When an agent has access to your mail, your documents, your calendar, your screen, your microphone — the set of things it could know is enormous. The set of things the vendor can see should not be the same set.

If your agent runs in the cloud, the vendor sees everything the agent sees. You are trusting that the vendor will not look, will not retain, will not leak. That trust is not a technical guarantee; it is a promise in a terms-of-service document.
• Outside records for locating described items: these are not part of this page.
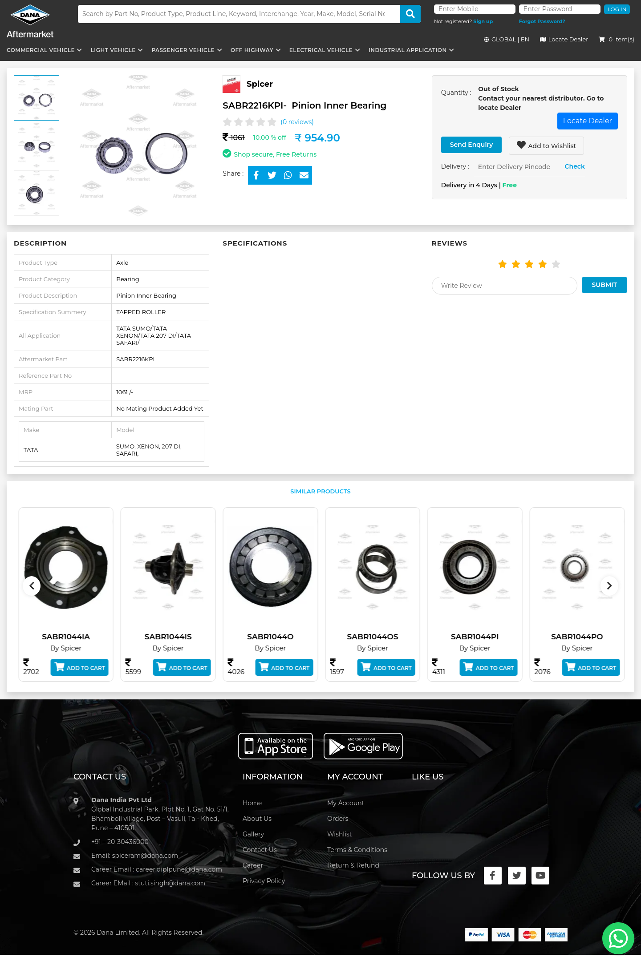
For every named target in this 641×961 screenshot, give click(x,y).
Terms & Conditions (357, 850)
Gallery (253, 834)
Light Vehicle (113, 50)
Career (253, 865)
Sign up (483, 21)
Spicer (260, 84)
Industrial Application (408, 50)
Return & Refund (353, 865)
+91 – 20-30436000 (120, 842)
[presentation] (32, 586)
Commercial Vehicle (41, 50)
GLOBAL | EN (506, 39)
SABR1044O (277, 636)
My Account (345, 803)
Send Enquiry (471, 145)
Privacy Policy (264, 881)
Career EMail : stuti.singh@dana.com (148, 883)
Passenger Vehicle (183, 50)
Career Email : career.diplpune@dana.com (156, 869)
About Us (257, 819)
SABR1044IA (73, 636)
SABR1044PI (482, 636)
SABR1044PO (584, 636)
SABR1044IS (175, 636)
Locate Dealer (564, 39)
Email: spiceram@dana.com (134, 856)
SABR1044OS (379, 636)
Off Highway (252, 50)
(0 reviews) (297, 122)
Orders (338, 819)
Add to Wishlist (546, 145)
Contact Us (260, 850)
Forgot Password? (542, 21)
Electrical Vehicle (321, 50)
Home (252, 803)
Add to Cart (86, 666)
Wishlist (339, 834)
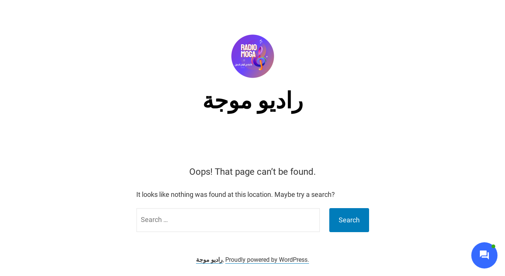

If your agent runs on your device, the vendor sees nothing. The trust surface shrinks to match the capability surface.

Latency is a product

Voice agents live or die on latency. The round-trip from your microphone to a cloud model and back is dominated by queue time and network, not by inference. Our median voice-to-first-action latency is 410ms, versus 2.4s for a comparable cloud agent. That 2-second difference is the difference between "this feels like an assistant" and "this feels like an API call."

Costs are visible

At ~200 queries/day per user, a cloud agent costs the vendor real money. That cost gets passed to the user as a subscription, or extracted indirectly through data. Local inference has a marginal cost of zero. The business model stops requiring you to be the product.

What we give up

We are not doctrinaire. There are tasks that a 4B local model cannot do and a trillion-parameter cloud model can: novel multi-day research, extensive web synthesis, expert-level domain reasoning. For those, MingLLM offers an opt-in cloud handoff — explicit, per-task, with the user approving the data that leaves the device.

Local-first is a default, not a dogma. The dogma is that you should know which mode you are in and choose.